Bing & Bobb
In his first State of the City address Mayor Dave Bing promised to “reinvent Detroit.” He pledged “to demolish 3000 dangerous residential structures this year” and “10,000 by the end of this term.” He promised that “We're not giving away or selling any neighborhoods to anyone.”
He also said, “This is a long-term process that requires the support and participation of everyone. We're not making decisions in a vacuum. Data alone is not enough. Any plan will involve direct participation from our community because that's where our real strength is--in the commitment and connection Detroiters share with our city and each other. Every Detroiter has a voice and a role in this process.”

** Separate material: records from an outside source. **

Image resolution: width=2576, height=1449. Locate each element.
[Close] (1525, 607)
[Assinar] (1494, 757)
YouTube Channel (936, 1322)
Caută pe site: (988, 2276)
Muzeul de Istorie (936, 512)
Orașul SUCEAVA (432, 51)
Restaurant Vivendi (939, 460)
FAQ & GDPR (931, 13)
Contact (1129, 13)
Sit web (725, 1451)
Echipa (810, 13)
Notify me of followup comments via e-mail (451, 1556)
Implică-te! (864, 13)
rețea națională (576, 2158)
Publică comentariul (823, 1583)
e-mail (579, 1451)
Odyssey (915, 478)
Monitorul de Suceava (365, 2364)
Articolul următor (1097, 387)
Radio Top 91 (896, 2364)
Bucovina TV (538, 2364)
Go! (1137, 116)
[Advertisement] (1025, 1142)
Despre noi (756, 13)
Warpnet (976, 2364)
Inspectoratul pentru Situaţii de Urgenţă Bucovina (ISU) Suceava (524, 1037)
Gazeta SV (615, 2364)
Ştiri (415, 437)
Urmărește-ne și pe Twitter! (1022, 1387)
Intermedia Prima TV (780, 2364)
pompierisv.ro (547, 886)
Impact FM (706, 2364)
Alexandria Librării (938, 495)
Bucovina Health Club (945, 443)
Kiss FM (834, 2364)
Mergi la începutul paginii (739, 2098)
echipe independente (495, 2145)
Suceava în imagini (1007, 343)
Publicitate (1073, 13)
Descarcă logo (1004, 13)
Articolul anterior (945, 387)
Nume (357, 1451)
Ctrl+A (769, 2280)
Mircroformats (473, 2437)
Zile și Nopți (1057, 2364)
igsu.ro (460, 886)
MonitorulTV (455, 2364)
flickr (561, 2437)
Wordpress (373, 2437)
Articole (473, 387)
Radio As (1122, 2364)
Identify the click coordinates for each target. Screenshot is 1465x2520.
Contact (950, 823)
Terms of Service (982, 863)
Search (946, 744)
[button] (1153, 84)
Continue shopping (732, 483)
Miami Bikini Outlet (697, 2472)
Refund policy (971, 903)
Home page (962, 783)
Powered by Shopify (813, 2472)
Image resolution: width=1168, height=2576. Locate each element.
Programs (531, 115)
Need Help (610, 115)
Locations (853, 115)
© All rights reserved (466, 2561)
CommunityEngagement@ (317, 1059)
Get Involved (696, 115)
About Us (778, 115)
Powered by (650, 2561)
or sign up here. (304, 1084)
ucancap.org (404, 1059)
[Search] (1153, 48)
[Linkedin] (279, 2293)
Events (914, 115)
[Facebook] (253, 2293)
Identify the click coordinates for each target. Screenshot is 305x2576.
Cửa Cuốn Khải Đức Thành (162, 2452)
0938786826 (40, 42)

So far,the Mayor is falling far short of what he called the “mandate to restore trust in our city and city government” and of proposals that show “no tolerance for corruption, conflict of interest or abuse of your trust or your tax dollars.”
The Mayor has not provided any plan to engage Detroiters in meaningful decision-making about the future of our city. In fact, the only plan is that of Robert Bobb, the emergency financial manager for Detroit Public Schools. Bobb’s school closing plan was greeted with such an uproar that he was forced to call for a series of Town Hall meetings for citizen input.
It is obvious to everyone that Mayor Bing and Manager Bobb are working closely together to reshape our city. It is equally obvious that neither Bing nor Bobb understands what transparent decision-making involves or how to have serious public discussion.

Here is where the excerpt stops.